▶ _ABOUT THIS TASK_:
A single number is the answer: the count of lines below that contain "اقلیت".

======== EXERCISE INPUTS ========

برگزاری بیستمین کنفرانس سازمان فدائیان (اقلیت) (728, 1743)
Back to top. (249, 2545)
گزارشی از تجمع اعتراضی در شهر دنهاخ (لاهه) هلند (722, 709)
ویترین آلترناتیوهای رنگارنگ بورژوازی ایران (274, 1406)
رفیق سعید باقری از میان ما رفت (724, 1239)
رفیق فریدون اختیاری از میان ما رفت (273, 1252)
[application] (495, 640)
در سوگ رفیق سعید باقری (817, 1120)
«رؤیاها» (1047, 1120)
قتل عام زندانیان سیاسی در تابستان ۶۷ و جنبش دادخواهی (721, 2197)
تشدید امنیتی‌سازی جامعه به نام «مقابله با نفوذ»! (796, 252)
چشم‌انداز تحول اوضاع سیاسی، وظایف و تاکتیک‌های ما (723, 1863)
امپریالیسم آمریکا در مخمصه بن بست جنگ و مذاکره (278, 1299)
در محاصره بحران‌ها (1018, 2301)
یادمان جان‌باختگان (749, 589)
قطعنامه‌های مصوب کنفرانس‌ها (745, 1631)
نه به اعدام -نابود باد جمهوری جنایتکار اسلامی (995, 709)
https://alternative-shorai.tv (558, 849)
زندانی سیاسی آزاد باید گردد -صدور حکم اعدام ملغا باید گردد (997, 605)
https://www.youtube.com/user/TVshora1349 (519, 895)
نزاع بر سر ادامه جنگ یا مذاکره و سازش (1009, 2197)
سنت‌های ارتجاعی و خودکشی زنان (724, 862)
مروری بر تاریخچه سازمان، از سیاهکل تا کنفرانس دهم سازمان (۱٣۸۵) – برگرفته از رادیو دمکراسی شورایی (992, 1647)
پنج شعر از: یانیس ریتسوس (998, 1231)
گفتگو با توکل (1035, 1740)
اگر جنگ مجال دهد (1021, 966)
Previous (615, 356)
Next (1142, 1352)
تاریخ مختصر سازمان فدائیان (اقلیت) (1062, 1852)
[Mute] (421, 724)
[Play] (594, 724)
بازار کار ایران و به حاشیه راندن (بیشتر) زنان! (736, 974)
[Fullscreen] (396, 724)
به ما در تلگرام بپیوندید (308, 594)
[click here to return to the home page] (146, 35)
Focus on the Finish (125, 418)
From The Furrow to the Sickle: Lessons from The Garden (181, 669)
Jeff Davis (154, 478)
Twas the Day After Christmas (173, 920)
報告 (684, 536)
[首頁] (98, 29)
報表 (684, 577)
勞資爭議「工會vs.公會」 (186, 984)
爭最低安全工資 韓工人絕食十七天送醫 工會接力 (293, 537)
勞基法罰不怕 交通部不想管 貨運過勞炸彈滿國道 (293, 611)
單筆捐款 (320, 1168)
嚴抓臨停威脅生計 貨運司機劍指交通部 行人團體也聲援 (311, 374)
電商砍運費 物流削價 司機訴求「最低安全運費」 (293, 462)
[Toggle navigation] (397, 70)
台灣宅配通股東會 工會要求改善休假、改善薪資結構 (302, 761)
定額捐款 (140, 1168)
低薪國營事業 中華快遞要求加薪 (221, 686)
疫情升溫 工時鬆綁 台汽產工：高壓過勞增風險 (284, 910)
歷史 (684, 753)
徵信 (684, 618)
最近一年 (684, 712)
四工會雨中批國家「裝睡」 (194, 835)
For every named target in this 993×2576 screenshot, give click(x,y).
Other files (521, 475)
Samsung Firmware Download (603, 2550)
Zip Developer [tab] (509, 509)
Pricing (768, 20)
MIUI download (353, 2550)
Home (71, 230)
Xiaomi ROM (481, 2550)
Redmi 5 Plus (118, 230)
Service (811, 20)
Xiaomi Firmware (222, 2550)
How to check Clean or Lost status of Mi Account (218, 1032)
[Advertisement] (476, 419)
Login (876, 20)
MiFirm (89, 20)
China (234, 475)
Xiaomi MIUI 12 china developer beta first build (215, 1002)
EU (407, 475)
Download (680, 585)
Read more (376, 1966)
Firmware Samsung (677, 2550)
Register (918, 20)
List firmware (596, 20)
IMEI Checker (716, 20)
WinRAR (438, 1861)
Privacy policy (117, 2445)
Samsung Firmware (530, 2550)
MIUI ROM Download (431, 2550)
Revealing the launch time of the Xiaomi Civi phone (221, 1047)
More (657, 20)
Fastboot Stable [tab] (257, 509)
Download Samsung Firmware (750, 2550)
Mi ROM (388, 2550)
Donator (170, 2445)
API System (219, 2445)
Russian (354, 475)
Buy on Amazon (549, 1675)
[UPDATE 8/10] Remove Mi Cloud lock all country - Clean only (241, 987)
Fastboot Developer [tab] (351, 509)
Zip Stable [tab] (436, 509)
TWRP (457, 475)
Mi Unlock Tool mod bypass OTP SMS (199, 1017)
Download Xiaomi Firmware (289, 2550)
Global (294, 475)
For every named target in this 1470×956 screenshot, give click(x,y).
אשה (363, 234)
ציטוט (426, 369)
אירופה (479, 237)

========

▶ _TASK SOLUTION_:
2